Maryam Gilani  -  Father of the Nation Quaid-i-Azam Mohammad Ali Jinnah's achievement as the founder of Pakistan, dominates everything else he did in his long public life spanning some 42 years. Yet, by any standard, his was an eventful life, his personality multidimensional and his achievements in other fields were many, if not equally great.

Indeed, several were the roles he had played with distinction: at one time or another, he was one of the greatest legal luminaries India had produced during the first half of the century, an `ambassador of Hindu-Muslim unity, a great constitutionalist, a distinguished parliamentarian, a top-notch politician, an indefatigable freedom-fighter, a dynamic Muslim leader, a political strategist and, above all one of the great nation-builders of modern times.

What, however, makes him so remarkable is the fact that while similar other leaders assumed the leadership of traditionally well-defined nations and espoused their cause, or led them to freedom, he created a nation out of an inchoate and down-trodden minority and established a cultural and national home for it, and all that within a decade.

For over three decades before the successful culmination in 1947, of the Muslim struggle for freedom in the South-Asian subcontinent, Jinnah had provided political leadership to the Indian Muslims: initially as one of the leaders, but later, since 1947, as the only prominent leader- the Quaid-i-Azam.

For over thirty years, he had guided their affairs; he had given expression, coherence and direction to their legitimate aspirations and cherished dreams; he had formulated these into concrete demands; and, above all, he had striven all the while to get them conceded by both the ruling British and the numerous Hindus the dominant segment of India's population. And for over thirty years he had fought, relentlessly.

 The history of mankind shows that the people who change the course of events by shaping the destiny of their nation are taken as heroes and leaders.
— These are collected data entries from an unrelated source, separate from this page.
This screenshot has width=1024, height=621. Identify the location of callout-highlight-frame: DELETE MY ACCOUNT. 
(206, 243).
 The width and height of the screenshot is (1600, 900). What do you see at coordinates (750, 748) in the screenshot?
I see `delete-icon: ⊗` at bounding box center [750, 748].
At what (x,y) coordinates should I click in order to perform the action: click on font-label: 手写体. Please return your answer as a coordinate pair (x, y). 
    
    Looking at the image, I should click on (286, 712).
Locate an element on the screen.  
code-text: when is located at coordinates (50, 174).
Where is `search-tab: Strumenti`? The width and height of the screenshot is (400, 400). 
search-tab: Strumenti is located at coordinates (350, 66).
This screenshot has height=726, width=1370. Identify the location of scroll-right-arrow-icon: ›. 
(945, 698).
One can therefore define “national political leadership as the power exercised by an individual to push members of the polity towards action in a particular direction.” Haiman explains leadership as an effort on the part of a leader to direct the behaviour of others towards a particular end.

He further adds: “the qualities, characteristics and skills required in a leader are determined to a large extent by the demands of the situation in which he is to function as a leader.”
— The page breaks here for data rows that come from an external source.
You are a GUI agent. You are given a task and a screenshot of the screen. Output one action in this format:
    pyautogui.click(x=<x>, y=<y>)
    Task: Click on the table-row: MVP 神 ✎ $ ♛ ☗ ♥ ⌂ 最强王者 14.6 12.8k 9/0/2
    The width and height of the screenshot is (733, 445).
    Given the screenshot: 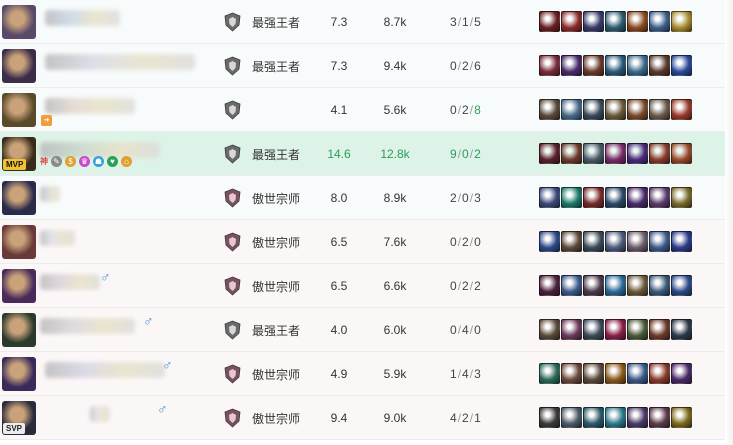 What is the action you would take?
    pyautogui.click(x=366, y=154)
    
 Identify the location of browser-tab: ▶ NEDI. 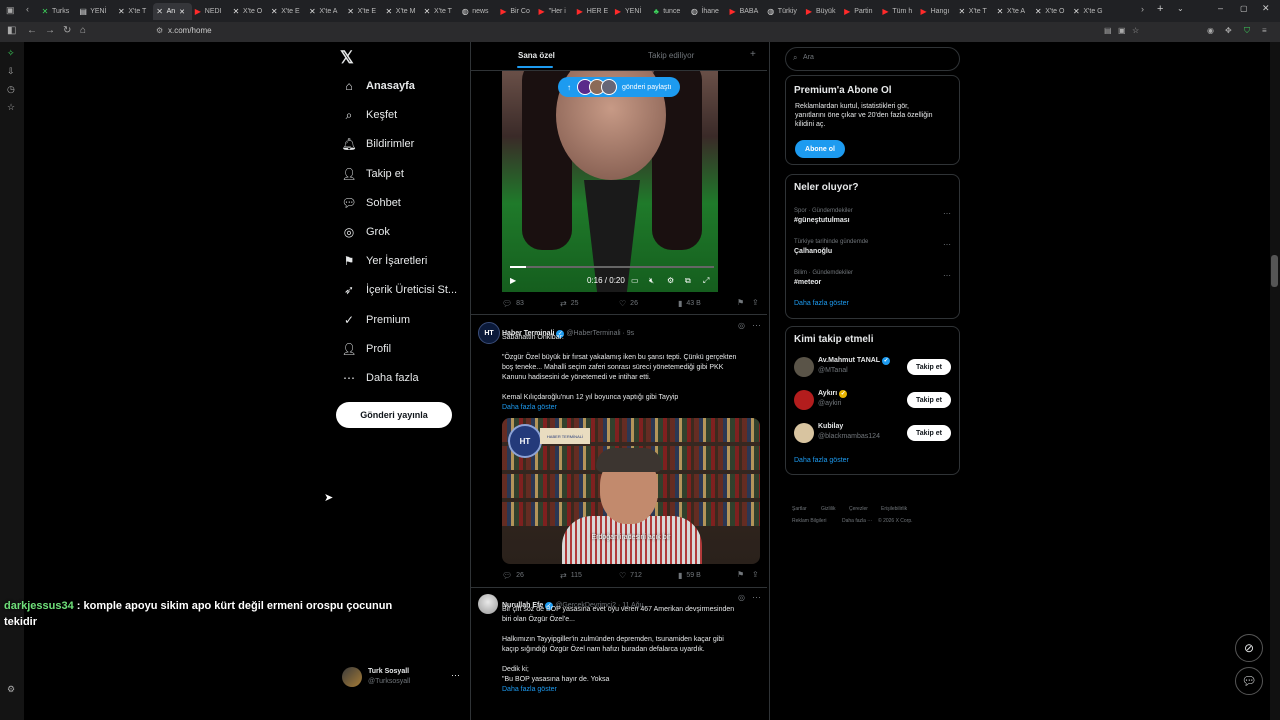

Quaid-i-Azam Mohammad Ali Jinnah excels the criterion of a national hero and leader by dint of his intellectual capacity, a deep understanding of the political situation in the then British India and his excellent leadership qualities, which enabled him to lead a movement that transformed the Muslim Community of South Asia into a Pakistani nation.

He was truly a leader of stature who left a strong imprint on the course of history. One can identify three distinct phases of his leadership career. The first phase was conterminous with period of his association with the Congress i.e. from 1906 to 1920. The second phase, which ended in 1937 and marked the beginning of his confrontation with Congress, was the main feature. The third phase, the epoch-making one, had changed the destiny of the nation, lasted from 1937 to 1947.

In the first phase, Jinnah worked for the national freedom through Hindu-Muslim unity, with the belief that the two major communities would share the power after freedom. The nationalist Jinnah with firm Muslim identity was the main feature of this phase.

The second phase comprises of two main features, the rights and interests for self-determination, and getting recognition from Hindus of the Muslim entity and individuality in Indian politics. His quest for Hindu-Muslim unity, through a national pact continued all through the second phase and even in the beginning of the third one, it ended finally in about 1937-38.Freedom still remained the core aim but there was a dramatic change in the perception. Now the struggle was based on the idea of a separate nationalism and the partition of India. His success can be explained in terms of the combination of his drive and authority, his integrity and ability to inspire loyalty in the lieutenants, with exhilaration of the call for Pakistan. However in seeking power for Muslims and taking up the demand for Pakistan he took up a charismatic goal--a goal which had not only lying close to their (Muslims) hearts, ever since they had lost political power to the British, but had also haunted them.

Iqbal projected the vision of a ‘New World’, for the Muslims of Indo-Pakistan sub-continent. He was the pioneer to see the vision of separate homeland for the Muslims-Pakistan. It was he who convinced the Quaid to do his best for the Muslims. Jinnah, however, with his own political genius and his expert views on politics, partition issues, on economics, industry, and on the manifold problems of state carried the torch of wisdom to the culmination of this great vision. He himself was Pakistan and he put his heart and brain into the ideology!